The 2015–16 Federal Budget included provision for a new government-funded Youth Employment Strategy, which is designed to give young people the skills and assistance to get into the workforce.
The new Youth Employment Strategy has been allocated $330
million in funding in order to help specific groups of young people transition into
work; it aims to stave off the risk of long-term unemployment for young people
who are in danger of becoming welfare dependent.
The funding will cover a $212 million Youth Transition to
Work program, which will help young people who are disengaged from work. Under
this program support will be provided by community-based organisations that
already have a proven track record in assisting youth to help young people ‘find
and maintain’ a job, an apprenticeship or a traineeship. Support for young
people in this category could include one-on-one mentoring, confidence
building, literacy and numeracy training, as well as help to overcome personal
barriers to entering the workforce or education.
In addition to the Youth Transition to Work program, there
will also be a $14 million Early School Leavers program and Intensive Support
Trials for Vulnerable Job Seekers ($106 million). This last program will
include assistance for disadvantaged young people with mental health concerns
as well as vulnerable young migrants.
The Youth Employment Strategy replaces, in some measure, the
Youth Connections program that had similar aims and was highly successful.

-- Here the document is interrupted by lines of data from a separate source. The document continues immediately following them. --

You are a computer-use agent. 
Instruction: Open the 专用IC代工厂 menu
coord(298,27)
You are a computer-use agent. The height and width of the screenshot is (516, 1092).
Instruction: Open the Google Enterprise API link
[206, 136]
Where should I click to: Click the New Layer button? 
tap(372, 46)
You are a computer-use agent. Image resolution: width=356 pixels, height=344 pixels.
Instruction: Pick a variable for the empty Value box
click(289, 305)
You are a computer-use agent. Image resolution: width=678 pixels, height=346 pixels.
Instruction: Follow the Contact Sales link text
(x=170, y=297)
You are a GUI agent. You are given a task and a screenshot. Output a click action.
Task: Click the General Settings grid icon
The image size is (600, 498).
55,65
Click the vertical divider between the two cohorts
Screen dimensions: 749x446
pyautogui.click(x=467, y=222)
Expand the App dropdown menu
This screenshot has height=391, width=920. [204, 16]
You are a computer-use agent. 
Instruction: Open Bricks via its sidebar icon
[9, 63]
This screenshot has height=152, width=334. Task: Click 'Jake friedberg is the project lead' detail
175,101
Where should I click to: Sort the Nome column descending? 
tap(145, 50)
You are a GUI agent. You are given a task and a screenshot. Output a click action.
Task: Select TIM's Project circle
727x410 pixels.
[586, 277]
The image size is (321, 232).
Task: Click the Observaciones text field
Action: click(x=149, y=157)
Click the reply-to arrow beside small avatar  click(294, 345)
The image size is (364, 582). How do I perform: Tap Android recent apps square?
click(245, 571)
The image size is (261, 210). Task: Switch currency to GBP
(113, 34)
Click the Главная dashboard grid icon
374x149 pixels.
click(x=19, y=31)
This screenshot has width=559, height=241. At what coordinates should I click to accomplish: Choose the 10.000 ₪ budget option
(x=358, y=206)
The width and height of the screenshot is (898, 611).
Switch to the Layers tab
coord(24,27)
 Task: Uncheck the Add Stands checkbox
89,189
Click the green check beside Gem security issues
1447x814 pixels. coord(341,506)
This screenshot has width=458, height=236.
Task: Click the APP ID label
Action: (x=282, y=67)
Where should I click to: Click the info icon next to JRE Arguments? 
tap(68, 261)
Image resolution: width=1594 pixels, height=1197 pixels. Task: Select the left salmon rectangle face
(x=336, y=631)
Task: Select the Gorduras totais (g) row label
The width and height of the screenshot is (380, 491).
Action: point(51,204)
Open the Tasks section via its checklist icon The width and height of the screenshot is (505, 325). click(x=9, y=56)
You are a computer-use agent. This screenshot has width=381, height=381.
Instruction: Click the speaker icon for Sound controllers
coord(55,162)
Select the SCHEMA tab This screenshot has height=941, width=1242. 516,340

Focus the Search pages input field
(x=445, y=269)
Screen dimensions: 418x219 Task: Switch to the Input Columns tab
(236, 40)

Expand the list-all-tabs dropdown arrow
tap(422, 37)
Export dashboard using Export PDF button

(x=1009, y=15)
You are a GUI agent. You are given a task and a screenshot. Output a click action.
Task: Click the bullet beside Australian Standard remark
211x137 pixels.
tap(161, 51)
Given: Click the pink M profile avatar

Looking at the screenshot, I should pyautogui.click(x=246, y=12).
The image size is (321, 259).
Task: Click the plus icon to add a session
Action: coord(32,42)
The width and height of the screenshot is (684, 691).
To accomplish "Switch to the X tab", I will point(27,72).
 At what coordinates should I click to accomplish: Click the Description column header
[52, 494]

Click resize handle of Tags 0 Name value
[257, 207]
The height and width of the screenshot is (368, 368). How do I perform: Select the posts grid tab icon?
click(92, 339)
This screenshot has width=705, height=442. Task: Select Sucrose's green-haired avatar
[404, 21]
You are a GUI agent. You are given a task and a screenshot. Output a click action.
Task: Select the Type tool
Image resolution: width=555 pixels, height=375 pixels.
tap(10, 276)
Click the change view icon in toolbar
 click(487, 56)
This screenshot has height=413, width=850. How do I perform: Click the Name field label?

Commentators in the social sector have voiced their concerns about the gap in
assistance for young people: Youth Connections had its funding withdrawn last
December and it will be several months before the Youth Employment Strategy is
up and running, leaving young people in limbo with no current assistance. For
example, CEO of Mission Australia, Catherine Yeomans, said: ‘We could have made
a seamless transition from Youth Connections to a new program rather than
losing staff through redundancies, and losing skills and expertise from the
sector. But at least the government has recognised its mistake’.